- _TASK OBJECTIVE_
Reproduce the data below in full and exclude every picture.

- _DATA RECORDS_
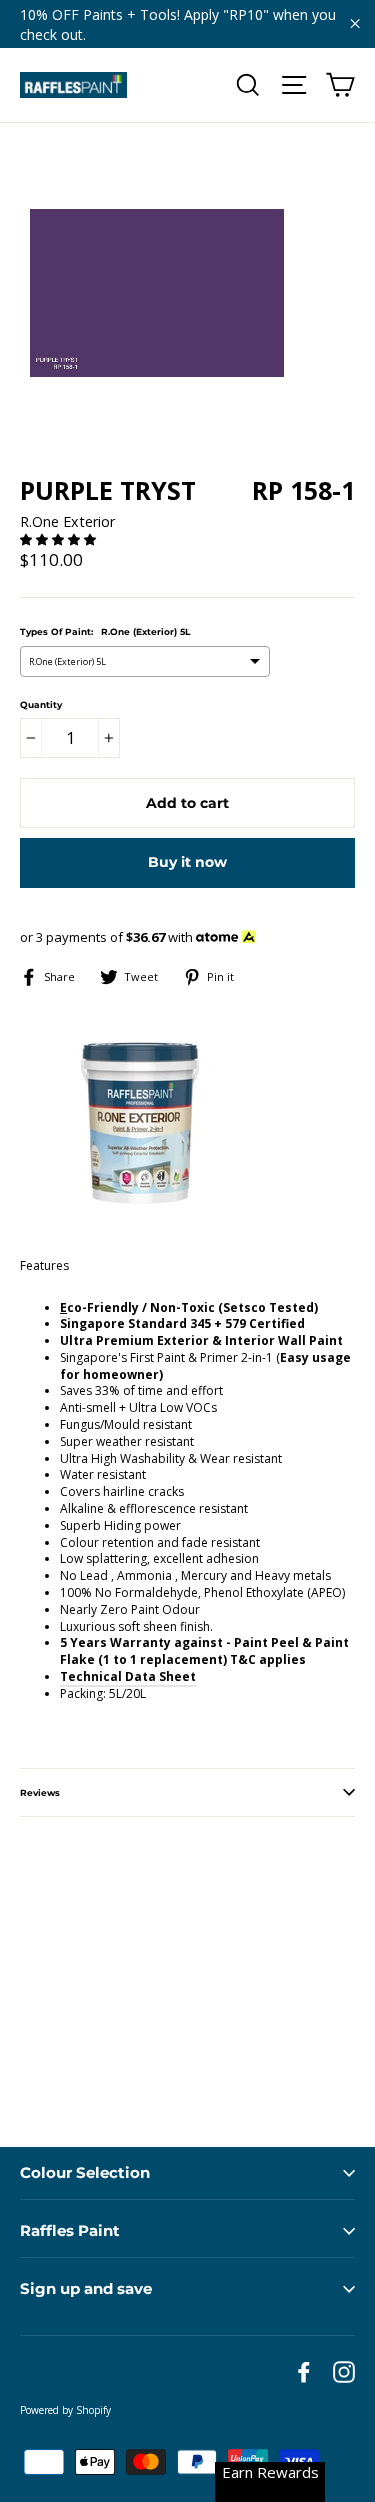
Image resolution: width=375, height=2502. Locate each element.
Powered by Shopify (65, 2410)
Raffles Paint (70, 2230)
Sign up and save (86, 2288)
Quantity (41, 704)
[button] (59, 539)
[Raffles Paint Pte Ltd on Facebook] (304, 2372)
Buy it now (187, 862)
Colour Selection (85, 2172)
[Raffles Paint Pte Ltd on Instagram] (344, 2372)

- _RESULT OF THIS EXERCISE_
Image resolution: width=375, height=2502. Locate each element.
Powered by Shopify (65, 2410)
Raffles Paint (70, 2230)
Sign up and save (86, 2288)
Quantity (41, 704)
[button] (59, 539)
[Raffles Paint Pte Ltd on Facebook] (304, 2372)
Buy it now (187, 862)
Colour Selection (85, 2172)
[Raffles Paint Pte Ltd on Instagram] (344, 2372)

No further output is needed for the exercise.